In the Prepare step, copy the ACS URL and Entity ID values and save them for later. Press Next.

Open the Salesforce admin console in a separate browser tab. This guide assumes you’re using the Salesforce Classic user interface.

In the upper right corner select your account and Switch to Salesforce Classic, then select Setup.

Locate Build in the left menu. Select Create, then Apps.

Under Connected apps, press New to create a new connected application.

Fill the required fields under Basic Information

Fill the required fields under Web App settings:

  • Select Enable SAML

  • Fill Entity ID copied from KSSO

  • Fill ACS URL copied from KSSO (same as Entity ID)

  • Press Save, then Manage

Give users permission. Select Manage Profiles.

  • Give users permission to log into the App (In this test we use the profile Force.com - Free User

  • Press Save

Export Identity provider metadata from Salesforce. Under SAML Login Information press "Download the metadata".

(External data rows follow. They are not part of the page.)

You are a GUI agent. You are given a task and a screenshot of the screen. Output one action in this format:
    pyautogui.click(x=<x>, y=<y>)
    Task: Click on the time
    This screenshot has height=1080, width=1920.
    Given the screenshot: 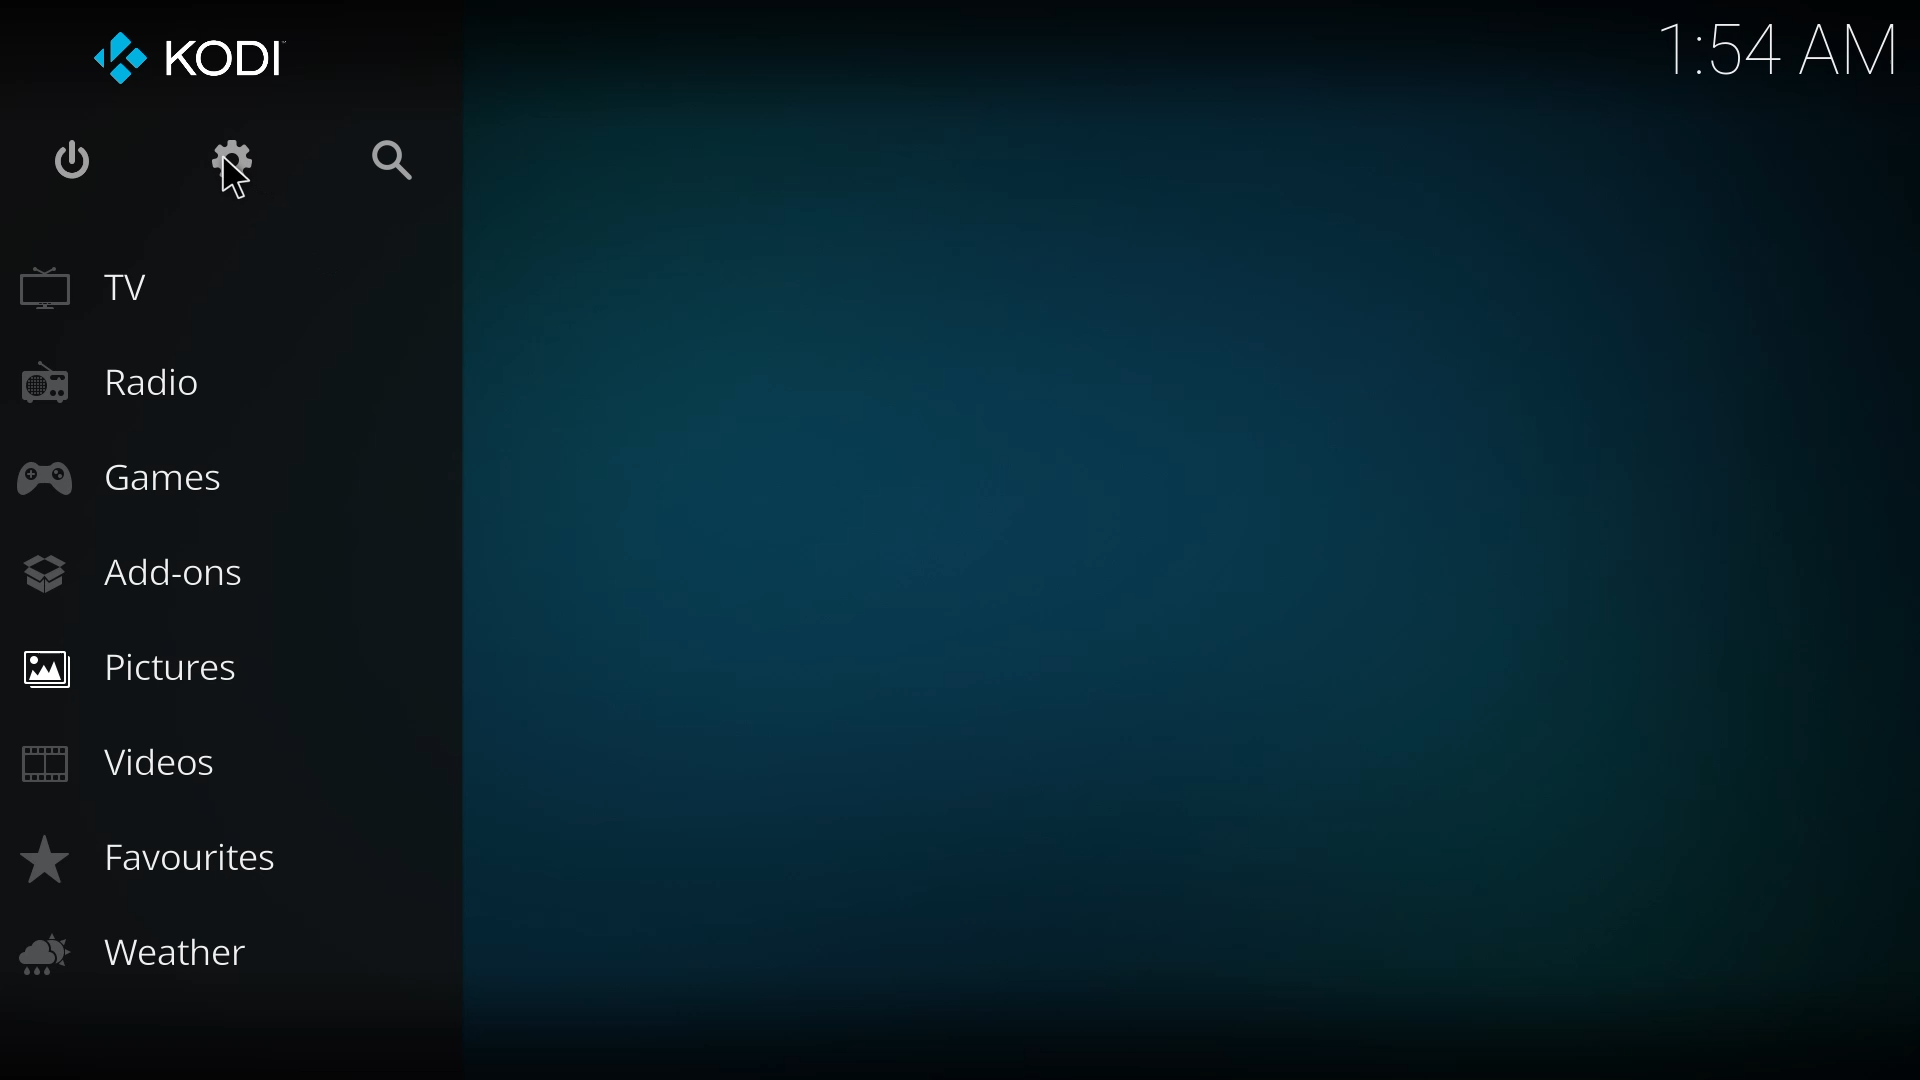 What is the action you would take?
    pyautogui.click(x=1783, y=52)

Navigate back to the Kantega SSO setup wizard and upload the downloaded file on the metadata import step.

Press Next.

On the Location step, give the IDP a descriptive name (users see this name when logging in). Press Next.

Review the imported signing certificate (this step is purely informational)

On the Users step, select whether users already exist or if you wish to have users automatically created upon login.

To automatically create users using JIT provisioning, Salesforce needs to send a Name and email claim in additiona to the user name attribute. This is not covered in this guide.

On the summary page, review the settings, then press Finish.

You can now test login through Salesforce.